LA DOLCE VITA (THE SWEET LIFE)

(director/writer: Federico Fellini; screenwriters: Ennio Flaiano/Pier Paolo Pasolini/Tullio Pinelli /Brunello Rondi; cinematographer: Otello Martelli; editor: Leo Cattozzo; music: Nino Rota/Armando Trovaioli; cast: Marcello Mastroianni (Marcello Rubini), Anouk Aimee (Maddalena), Adriana Moneta (Prostitute), Yvonne Furneaux (Emma), Anita Ekberg (Sylvia), Lex Barker (Robert), Walter Santesso (Paparazzo), Annibale Ninchi (Marcello’s Father), Valeria Ciangottini (Paola), Alain Cuny (Steiner), Nadia Gray (Nadia), Magali Noel (Fanny), Jacques Sernas (Matinee Idol), Adriano Celentano (Rock & Roll Singer), Giovanna Busetti and Massimo Busetti (Lying Children of the Miracle) Runtime: 174; MPAA Rating: NR; producers: Giuseppe Amato/Angelo Rizzoli; Koch Lorber Films; 1960-Italy-in Italian with English subtitles)

“It’s winsome because of the stylish cinematography, which fills the screen with mind-blowing bizarre visuals.”

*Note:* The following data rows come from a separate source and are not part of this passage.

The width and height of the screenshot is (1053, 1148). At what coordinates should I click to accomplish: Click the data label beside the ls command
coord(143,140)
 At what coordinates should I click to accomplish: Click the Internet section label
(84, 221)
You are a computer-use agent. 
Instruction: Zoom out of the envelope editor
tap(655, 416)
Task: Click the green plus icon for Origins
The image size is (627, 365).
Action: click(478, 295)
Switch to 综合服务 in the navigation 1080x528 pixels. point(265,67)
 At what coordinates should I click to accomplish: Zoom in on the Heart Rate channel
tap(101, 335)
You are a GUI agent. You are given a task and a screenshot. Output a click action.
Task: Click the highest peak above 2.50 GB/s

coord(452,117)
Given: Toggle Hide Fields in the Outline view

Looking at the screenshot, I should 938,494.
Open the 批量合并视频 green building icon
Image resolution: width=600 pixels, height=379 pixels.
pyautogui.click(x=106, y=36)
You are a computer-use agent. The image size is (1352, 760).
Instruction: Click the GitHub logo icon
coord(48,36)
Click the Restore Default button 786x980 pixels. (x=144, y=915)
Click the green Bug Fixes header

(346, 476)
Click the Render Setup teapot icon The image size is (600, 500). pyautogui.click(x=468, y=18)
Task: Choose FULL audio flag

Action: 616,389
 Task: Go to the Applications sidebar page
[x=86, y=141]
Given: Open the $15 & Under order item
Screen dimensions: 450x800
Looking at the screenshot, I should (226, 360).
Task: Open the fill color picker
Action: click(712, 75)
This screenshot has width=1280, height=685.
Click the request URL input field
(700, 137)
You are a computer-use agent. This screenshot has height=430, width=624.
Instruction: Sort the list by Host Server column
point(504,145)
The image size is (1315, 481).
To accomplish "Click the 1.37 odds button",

Reviewed by Dennis Schwartz

This was the breakthrough film of Federico Fellini (“8 1/2″/”Fellini’s Roma”/”Juliet of the Spirits”). It celebrates modern Rome as seen through the eyes of a celebrity journalist, Marcello Rubini (Marcello Mastroianni), a frustrated writer earning his keep by staying out every evening on the Via Veneto where he comes into contact with the rich and famous. We are supposedly witnessing the moral decline of Western civilization, and the worship of movie stars as religious icons. The reporter has a live-in girlfriend, who wants to get married, the possessive and depressive Emma (Yvonne Furneaux). He has many dalliances, one is with a bored nymphomaniac society gal (Anouk Aimee).

In this episodic tale Marcello moves around the city with the paparazzi, ready to catch the action, and he has the power to make and break the celebs he covers. Marcello, a celeb himself, attends nightclubs and parties that go on until dawn that are given by intellectuals, hedonists, the decadent rich and various other parties. One such memorable scene is over a false miracle (the media has a field day as a pair of children claim to have seen the Holy Virgin); the most moving scene is the suicide of an intellectual friend (Alain Cuny), that is done with compassion for the morally upright vic; and, finally, an orgy, that became the film’s reason for being.

There are a few noteworthy scenes that lift the film above the muck: the opening shot has a helicopter lifting a statue of Christ into the skies and leaving Rome. Symbolically it augments the departure of God for Fellini’s prophetic vision. Another memorable scene is over the Trevi Fountain (Mastroianni goes into the fountain where visiting Hollywood actress Anita Ekberg is bathing). The warmest scene had Marcello meeting with his father (Annibale Ninchi) and tempting him with the sweet life.

The film veers between high culture and trash, with a little of everything in between. Because the sex was frank, the Catholic Church condemned it as a dirty movie (which only increased its box office). The film is much more than that, it’s Fellini’s statement about him as an artist and how he wants to make movies as both real life and fanciful art. It’s winsome because of the stylish cinematography, which fills the screen with mind-blowing bizarre visuals. It’s a special film, but has become dated; it points its finger at decadence with a certain titillation but just as easily seems to be grounded with a sophisticated attitude in its need to search for a way to find the sublime. Like its playboy hero Marcello, it can’t make up its mind if it wants to grow up. You might say that our hero has become a victim of something that’s too good to leave, but ultimately may not really be that good for him.